Ad esempio, cambiare terapeuta perché non si vedono risultati immediati: la psicoterapia non segue logiche di sollievo totale e immediato dalla sofferenza, e cambiare perché nell’immediato non vi sono miglioramenti può nascondere una scarsa tolleranza della frustrazione, non consentendo il giusto tempo per arrivare a toccare i nodi critici per la persona.
In tal senso, possono emergere aspettative magiche per soluzioni onnipotenti e immediate, ben lontane dalla realtà della terapia che è un percorso impegnativo dal punto di vista emotivo: il clinico non è una figura onnipotente in grado di soddisfare tali aspettative.

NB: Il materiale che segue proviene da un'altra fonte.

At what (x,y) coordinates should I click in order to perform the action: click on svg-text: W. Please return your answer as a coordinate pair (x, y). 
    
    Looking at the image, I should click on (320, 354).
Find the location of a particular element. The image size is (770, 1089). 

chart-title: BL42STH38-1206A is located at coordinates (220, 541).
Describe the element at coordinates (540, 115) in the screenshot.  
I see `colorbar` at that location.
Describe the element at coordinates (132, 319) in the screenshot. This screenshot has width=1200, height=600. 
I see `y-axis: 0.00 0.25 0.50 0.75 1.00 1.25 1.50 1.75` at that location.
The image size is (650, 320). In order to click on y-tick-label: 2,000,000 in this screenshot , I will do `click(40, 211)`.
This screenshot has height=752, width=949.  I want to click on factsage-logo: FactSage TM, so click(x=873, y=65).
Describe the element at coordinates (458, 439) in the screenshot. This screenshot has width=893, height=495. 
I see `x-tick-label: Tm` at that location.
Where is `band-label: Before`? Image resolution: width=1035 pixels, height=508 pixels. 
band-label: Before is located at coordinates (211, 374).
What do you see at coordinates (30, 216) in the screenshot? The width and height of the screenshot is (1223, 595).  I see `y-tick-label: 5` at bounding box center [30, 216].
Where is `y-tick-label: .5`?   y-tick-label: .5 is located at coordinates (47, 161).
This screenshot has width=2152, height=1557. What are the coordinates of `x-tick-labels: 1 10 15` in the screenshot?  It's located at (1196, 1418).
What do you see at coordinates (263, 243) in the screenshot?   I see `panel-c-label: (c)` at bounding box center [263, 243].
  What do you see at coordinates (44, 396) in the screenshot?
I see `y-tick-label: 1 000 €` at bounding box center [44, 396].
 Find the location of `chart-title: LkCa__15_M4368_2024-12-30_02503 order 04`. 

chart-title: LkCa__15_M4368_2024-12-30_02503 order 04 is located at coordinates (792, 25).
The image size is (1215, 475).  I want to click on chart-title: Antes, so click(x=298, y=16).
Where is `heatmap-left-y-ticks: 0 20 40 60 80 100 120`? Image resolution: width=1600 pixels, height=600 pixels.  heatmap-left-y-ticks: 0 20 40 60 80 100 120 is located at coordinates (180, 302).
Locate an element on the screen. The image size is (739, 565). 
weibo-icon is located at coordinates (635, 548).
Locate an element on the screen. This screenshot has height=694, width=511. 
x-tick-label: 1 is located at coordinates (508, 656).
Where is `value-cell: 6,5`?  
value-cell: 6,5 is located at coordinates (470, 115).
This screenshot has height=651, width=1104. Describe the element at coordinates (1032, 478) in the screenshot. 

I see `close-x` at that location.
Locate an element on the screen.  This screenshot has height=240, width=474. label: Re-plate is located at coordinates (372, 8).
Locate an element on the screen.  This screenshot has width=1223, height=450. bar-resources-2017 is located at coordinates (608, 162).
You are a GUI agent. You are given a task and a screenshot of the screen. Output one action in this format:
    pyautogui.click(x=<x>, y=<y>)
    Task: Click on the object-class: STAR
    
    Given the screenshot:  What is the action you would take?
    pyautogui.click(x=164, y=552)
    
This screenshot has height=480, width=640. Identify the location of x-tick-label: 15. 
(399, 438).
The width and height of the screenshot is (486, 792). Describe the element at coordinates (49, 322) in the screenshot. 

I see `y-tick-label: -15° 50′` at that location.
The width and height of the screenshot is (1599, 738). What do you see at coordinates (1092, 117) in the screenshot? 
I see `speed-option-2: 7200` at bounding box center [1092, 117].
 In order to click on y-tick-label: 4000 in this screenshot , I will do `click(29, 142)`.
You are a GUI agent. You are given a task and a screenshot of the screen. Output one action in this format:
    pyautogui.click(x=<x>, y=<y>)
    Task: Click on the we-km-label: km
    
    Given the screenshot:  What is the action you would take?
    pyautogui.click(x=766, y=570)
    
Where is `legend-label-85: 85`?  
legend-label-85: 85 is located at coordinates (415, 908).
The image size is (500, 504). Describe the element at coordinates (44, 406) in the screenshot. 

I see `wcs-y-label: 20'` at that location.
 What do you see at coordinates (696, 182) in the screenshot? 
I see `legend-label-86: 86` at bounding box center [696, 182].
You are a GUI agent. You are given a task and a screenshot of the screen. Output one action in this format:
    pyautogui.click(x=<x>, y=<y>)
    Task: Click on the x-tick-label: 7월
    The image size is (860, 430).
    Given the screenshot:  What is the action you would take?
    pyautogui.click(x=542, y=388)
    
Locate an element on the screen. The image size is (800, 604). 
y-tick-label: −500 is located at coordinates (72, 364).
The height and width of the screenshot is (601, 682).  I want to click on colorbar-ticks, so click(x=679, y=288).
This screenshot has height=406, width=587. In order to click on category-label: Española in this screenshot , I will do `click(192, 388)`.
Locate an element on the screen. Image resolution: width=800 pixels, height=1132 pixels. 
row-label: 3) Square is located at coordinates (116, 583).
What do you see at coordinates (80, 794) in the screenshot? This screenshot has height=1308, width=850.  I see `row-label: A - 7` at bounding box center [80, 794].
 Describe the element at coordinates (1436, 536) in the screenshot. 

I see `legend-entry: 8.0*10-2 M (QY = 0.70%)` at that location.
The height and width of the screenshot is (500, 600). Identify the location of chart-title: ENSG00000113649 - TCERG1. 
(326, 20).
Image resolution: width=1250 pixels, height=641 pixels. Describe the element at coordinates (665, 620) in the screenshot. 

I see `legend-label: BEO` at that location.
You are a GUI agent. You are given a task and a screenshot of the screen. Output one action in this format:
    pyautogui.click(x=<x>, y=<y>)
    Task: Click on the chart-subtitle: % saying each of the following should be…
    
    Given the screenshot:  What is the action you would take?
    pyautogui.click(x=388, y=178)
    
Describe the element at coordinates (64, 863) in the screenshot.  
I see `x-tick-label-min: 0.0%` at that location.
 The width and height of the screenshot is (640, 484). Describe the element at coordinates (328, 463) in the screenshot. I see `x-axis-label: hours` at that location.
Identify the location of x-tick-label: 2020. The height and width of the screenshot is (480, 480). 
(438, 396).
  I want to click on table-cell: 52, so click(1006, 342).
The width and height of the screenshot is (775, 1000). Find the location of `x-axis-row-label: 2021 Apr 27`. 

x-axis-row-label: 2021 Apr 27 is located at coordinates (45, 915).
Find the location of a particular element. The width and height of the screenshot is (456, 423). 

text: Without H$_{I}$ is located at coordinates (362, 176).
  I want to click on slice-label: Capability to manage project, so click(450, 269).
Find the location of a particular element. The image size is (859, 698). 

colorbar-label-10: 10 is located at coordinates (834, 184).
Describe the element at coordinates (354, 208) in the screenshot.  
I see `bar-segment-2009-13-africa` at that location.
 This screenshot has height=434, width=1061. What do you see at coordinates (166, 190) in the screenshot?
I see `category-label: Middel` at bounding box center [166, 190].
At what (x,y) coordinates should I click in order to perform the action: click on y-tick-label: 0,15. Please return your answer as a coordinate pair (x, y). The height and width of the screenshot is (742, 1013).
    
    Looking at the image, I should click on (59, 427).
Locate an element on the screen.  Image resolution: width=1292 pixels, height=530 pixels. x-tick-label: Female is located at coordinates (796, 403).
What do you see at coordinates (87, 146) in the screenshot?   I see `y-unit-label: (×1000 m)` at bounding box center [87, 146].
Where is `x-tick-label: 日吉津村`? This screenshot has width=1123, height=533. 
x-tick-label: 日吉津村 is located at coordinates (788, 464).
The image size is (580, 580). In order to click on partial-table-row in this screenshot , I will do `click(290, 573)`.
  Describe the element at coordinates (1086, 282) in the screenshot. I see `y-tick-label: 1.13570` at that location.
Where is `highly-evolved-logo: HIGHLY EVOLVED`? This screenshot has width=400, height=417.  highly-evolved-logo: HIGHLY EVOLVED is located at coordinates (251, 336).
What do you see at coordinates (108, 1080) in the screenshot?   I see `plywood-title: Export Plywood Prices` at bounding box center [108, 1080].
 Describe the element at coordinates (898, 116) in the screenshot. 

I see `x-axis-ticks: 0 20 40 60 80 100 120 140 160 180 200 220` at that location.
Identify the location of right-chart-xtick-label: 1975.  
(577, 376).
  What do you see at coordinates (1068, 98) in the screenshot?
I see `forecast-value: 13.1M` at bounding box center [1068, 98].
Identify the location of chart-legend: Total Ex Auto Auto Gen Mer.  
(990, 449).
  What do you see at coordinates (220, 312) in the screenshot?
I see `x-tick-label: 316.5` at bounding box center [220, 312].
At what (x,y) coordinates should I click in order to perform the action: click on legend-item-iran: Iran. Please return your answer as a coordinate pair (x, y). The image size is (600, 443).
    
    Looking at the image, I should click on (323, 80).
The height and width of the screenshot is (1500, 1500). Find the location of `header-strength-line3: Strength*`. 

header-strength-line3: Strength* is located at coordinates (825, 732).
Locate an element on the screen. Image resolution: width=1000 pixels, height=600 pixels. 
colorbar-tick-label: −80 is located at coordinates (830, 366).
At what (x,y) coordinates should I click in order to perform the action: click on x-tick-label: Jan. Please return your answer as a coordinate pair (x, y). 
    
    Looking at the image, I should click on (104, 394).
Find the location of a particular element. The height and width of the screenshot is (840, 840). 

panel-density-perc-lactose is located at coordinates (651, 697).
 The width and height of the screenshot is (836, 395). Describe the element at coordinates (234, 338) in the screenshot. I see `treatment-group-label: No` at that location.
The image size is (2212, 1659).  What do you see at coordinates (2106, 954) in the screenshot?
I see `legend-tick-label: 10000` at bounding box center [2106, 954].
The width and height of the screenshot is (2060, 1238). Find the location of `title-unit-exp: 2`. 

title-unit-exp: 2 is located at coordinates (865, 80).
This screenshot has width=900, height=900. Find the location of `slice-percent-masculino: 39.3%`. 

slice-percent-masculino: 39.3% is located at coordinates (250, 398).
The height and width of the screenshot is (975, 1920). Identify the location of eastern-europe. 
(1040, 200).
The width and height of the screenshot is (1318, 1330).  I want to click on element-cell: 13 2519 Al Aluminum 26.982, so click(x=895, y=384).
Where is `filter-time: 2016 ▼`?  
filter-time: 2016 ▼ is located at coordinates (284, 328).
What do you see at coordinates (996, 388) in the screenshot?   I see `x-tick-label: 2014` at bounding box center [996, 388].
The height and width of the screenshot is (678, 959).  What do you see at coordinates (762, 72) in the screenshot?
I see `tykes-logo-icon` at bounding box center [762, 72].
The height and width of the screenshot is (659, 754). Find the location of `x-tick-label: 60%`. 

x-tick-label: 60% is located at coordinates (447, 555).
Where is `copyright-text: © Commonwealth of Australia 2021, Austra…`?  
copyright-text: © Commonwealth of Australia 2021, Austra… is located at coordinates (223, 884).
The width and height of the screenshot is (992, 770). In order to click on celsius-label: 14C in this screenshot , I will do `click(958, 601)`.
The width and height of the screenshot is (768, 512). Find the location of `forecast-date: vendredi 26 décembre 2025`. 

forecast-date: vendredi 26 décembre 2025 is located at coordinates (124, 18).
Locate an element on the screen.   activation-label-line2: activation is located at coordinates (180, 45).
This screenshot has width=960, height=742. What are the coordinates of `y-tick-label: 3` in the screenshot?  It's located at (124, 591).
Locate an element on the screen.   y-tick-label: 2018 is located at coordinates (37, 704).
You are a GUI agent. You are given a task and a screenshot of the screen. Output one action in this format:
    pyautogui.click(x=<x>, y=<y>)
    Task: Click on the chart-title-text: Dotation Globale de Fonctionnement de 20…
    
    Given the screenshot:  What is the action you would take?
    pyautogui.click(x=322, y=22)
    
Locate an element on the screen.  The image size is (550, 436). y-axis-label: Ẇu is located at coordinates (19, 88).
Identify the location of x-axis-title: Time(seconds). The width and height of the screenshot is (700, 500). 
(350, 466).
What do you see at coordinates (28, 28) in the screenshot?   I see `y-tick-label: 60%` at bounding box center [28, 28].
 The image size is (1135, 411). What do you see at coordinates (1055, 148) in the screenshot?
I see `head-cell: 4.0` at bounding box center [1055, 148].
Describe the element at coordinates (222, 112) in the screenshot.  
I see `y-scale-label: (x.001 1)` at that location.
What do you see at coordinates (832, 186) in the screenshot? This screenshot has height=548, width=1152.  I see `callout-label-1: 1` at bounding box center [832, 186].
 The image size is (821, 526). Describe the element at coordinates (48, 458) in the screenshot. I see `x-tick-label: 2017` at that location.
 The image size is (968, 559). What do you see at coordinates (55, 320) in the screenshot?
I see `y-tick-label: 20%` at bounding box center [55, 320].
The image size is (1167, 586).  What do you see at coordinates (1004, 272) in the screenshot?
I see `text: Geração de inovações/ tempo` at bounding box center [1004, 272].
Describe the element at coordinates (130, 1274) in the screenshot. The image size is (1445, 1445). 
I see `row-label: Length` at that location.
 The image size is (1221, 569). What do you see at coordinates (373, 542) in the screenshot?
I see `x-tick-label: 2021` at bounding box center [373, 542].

In altre situazioni, può accadere che la persona decida di cambiare terapeuta quando iniziano ad emergere stati emotivi molto dolorosi, e su cui il paziente manifesta comportamento di evitamento attraverso un vero e proprio agito che ha lo scopo di bypassare la fatica emotiva.
In definitiva, cambiare terapeuta è un diritto del paziente e può rappresentare un atto di responsabilità verso il proprio benessere mentale. L’importante è che la scelta sia consapevole, non sia dettata da aspettative perfezionistiche o dal desiderio di fuggire dal dolore emotivo; l’obiettivo di cambiamento dovrebbe essere comunque la volontà di costruire una nuova autentica alleanza terapeutica.